Data on locating visible targets

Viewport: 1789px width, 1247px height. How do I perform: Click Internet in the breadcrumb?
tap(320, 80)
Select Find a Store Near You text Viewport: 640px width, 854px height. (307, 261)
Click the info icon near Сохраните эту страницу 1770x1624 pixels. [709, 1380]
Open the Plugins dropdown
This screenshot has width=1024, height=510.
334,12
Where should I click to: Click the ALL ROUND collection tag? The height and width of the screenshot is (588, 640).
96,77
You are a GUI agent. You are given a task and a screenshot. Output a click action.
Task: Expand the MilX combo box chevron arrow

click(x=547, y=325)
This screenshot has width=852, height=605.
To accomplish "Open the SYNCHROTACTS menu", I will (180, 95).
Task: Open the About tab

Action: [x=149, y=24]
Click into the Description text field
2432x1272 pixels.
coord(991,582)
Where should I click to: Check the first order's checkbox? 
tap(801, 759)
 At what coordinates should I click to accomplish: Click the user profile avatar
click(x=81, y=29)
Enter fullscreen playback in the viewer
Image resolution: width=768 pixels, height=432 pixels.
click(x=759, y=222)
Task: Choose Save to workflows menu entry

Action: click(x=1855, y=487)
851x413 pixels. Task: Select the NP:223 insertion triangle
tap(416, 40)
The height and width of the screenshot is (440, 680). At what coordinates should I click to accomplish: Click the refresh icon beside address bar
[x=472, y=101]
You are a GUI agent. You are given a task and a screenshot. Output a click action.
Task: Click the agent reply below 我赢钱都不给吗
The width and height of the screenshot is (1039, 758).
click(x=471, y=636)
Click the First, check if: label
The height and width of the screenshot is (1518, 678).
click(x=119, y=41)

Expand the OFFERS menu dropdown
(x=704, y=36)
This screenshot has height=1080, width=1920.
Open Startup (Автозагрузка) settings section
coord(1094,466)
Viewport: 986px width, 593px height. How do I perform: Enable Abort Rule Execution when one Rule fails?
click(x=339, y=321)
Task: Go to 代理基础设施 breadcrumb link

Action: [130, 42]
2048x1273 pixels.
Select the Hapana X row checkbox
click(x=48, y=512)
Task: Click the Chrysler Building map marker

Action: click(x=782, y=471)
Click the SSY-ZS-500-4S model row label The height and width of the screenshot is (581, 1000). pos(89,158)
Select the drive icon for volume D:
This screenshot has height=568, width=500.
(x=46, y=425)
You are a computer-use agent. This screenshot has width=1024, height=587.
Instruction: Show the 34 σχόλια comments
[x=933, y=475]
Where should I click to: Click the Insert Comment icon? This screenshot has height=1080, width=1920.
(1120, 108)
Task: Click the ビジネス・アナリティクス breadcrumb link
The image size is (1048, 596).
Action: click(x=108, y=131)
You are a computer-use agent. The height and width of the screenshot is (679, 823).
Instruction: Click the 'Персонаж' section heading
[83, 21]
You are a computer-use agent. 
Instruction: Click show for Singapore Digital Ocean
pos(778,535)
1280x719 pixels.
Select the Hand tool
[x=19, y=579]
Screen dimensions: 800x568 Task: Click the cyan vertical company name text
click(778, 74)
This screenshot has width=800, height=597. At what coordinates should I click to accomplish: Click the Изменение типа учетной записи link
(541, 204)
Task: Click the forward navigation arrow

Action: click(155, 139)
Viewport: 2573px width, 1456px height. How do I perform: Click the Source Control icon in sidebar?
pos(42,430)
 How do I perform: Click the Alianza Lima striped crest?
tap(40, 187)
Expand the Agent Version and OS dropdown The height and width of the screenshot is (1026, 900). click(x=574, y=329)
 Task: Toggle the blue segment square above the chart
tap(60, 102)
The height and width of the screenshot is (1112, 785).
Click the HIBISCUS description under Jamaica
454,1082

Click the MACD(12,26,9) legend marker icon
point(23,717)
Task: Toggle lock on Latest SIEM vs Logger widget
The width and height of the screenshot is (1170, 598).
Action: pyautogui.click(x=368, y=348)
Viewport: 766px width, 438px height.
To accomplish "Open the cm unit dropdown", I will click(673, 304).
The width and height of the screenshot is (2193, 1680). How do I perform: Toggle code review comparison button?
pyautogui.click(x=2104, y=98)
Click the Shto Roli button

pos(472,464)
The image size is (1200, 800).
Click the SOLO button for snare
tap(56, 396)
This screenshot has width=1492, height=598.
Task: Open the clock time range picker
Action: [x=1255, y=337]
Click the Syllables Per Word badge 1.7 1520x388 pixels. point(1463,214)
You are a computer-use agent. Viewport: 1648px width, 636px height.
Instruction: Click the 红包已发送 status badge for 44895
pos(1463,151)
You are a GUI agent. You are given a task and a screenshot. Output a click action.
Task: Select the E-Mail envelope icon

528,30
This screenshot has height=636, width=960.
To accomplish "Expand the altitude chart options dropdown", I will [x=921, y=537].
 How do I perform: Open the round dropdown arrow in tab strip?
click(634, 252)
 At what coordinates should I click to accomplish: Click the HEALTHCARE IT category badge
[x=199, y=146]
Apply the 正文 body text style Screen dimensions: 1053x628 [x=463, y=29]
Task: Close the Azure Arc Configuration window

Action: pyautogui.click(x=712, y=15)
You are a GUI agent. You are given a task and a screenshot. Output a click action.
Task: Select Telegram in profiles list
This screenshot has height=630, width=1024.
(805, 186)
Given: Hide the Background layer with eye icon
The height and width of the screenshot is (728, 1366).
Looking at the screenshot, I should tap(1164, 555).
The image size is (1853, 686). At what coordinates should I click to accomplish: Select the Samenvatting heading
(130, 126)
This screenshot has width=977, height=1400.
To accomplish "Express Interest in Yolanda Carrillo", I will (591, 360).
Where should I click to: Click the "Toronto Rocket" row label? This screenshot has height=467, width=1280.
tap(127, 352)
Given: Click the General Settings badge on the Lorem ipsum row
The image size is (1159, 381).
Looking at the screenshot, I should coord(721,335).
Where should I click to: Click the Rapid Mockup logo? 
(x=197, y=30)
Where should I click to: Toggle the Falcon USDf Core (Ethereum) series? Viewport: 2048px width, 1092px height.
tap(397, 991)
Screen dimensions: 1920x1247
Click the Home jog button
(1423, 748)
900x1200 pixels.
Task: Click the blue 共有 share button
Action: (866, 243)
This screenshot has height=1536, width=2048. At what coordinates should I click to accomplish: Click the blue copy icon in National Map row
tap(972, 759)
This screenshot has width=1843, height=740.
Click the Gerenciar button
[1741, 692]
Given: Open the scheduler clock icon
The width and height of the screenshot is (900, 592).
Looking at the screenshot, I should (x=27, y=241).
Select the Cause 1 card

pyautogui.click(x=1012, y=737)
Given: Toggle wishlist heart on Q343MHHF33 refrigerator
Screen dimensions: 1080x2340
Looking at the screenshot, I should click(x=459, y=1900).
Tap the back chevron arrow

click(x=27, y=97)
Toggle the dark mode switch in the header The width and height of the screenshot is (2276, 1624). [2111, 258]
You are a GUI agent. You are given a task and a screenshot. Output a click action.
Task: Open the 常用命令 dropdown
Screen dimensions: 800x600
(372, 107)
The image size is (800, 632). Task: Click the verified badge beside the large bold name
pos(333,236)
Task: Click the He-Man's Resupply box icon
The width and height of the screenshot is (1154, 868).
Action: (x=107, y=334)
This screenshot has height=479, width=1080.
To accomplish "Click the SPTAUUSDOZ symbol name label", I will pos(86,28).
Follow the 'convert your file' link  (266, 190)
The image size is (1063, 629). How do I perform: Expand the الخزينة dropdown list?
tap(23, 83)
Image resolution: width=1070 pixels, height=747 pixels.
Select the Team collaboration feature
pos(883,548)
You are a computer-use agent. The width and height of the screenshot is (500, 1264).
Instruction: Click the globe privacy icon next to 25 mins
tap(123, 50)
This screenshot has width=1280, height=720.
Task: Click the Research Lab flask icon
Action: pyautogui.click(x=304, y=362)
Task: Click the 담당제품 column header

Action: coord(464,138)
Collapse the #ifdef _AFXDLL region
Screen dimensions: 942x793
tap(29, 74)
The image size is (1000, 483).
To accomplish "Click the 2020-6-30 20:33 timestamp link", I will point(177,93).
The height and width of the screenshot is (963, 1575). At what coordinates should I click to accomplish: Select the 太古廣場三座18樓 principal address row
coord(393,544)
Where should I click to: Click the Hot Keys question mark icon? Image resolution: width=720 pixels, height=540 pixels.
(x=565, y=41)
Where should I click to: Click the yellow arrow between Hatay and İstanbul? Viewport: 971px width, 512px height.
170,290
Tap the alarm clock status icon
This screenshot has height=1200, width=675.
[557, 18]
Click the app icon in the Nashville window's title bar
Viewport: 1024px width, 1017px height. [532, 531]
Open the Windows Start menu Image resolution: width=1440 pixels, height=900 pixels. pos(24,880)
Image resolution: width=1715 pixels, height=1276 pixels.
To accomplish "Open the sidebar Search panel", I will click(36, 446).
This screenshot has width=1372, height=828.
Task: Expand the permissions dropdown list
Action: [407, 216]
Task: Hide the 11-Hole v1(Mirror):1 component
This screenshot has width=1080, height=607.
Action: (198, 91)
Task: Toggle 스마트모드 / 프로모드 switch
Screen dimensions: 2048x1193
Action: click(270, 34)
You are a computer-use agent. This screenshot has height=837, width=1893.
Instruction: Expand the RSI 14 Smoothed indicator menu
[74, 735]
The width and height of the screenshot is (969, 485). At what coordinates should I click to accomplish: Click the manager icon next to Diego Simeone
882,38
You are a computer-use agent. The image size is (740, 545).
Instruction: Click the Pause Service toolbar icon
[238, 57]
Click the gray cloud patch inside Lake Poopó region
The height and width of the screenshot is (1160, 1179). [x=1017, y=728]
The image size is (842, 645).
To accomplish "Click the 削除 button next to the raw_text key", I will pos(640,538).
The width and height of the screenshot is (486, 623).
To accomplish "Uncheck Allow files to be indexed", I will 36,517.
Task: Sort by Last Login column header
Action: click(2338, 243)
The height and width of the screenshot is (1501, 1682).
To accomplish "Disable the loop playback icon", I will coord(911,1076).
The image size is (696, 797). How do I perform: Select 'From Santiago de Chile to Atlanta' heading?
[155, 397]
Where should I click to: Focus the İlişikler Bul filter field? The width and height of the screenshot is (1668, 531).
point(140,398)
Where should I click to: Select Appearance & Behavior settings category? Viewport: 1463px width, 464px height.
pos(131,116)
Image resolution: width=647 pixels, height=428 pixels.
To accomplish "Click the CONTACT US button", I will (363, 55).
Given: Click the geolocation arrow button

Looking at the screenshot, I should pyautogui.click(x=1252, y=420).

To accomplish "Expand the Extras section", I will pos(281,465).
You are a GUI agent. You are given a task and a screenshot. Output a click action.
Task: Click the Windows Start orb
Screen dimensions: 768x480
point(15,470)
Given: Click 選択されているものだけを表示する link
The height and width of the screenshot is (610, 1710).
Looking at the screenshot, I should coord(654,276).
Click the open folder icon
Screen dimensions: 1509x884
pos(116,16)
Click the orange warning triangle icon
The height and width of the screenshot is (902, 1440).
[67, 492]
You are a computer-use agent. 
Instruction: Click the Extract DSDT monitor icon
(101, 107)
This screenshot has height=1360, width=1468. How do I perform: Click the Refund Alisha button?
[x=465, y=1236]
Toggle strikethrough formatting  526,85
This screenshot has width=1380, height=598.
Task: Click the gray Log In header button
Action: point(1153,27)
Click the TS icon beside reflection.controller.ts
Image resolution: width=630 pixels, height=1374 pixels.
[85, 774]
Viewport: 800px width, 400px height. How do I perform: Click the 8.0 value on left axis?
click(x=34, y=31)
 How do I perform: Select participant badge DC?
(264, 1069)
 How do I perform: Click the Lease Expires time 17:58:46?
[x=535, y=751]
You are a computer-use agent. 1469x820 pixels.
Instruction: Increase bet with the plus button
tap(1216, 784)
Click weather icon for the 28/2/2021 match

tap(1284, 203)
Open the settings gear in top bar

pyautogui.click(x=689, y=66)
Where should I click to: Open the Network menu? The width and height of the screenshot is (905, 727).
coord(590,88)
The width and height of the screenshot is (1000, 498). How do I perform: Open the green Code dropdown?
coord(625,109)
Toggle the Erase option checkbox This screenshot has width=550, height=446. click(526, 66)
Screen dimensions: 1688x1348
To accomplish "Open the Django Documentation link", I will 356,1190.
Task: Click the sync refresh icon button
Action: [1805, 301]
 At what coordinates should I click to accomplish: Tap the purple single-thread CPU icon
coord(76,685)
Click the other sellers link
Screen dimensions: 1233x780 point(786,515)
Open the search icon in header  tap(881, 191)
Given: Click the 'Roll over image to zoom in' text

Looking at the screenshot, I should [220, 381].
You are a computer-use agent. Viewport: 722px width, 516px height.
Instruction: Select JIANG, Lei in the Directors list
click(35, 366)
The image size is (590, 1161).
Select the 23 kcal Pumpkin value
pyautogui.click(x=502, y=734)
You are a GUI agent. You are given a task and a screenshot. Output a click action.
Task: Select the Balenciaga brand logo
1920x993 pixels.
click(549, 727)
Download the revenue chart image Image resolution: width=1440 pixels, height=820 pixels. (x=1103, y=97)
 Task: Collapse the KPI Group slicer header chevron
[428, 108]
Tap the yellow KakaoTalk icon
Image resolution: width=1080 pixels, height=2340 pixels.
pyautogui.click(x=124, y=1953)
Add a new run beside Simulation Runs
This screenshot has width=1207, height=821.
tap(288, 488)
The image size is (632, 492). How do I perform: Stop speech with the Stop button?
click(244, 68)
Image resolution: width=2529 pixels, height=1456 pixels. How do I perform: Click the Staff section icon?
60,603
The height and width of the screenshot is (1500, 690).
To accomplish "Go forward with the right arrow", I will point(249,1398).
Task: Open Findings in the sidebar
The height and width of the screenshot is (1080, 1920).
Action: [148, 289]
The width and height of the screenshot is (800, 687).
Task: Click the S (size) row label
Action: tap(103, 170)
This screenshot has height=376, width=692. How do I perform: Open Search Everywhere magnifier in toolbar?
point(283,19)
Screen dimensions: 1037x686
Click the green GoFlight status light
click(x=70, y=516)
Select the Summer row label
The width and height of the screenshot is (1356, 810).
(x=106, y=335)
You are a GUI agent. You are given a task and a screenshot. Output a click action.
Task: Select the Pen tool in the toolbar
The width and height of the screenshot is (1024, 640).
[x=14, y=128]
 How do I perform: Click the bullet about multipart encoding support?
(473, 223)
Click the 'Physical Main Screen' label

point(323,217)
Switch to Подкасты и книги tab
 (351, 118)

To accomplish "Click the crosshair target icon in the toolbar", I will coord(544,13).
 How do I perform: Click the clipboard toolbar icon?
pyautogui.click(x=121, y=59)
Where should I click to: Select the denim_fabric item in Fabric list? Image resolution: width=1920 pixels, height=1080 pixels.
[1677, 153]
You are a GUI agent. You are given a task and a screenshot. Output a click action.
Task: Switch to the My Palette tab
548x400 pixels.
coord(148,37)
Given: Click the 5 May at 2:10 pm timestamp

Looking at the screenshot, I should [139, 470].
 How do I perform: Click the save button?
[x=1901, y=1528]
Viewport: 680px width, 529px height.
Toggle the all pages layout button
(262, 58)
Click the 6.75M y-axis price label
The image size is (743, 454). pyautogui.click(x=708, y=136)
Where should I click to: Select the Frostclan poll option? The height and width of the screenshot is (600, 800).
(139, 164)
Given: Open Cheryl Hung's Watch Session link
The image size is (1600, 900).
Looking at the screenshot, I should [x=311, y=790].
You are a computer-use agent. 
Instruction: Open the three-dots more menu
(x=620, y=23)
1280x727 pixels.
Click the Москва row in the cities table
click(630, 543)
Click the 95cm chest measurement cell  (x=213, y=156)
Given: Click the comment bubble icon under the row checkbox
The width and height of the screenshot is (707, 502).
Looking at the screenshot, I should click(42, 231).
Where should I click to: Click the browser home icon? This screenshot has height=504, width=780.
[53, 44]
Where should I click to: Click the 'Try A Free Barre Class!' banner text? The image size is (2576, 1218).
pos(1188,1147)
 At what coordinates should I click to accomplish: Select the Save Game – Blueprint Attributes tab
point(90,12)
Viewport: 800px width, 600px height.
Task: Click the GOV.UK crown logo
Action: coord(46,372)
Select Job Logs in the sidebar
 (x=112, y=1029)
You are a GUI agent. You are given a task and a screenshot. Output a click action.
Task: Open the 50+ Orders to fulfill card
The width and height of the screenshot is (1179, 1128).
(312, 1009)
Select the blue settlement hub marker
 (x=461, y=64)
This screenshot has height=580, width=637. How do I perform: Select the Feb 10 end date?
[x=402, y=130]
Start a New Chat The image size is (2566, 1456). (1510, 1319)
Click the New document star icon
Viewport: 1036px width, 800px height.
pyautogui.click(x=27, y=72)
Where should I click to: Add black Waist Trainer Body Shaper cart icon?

● EXERCISE DESCRIPTION
Format the entries as a numbered list with blank lines omitted, beginning at the line that contains "Toggle strikethrough formatting" and ending after the line that contains "(264, 1069)".

● TASK RESPONSE
1. Toggle strikethrough formatting  526,85
2. This screenshot has width=1380, height=598.
3. Task: Click the gray Log In header button
4. Action: point(1153,27)
5. Click the TS icon beside reflection.controller.ts
6. Image resolution: width=630 pixels, height=1374 pixels.
7. [85, 774]
8. Viewport: 800px width, 400px height. How do I perform: Click the 8.0 value on left axis?
9. click(x=34, y=31)
10.  How do I perform: Select participant badge DC?
11. (264, 1069)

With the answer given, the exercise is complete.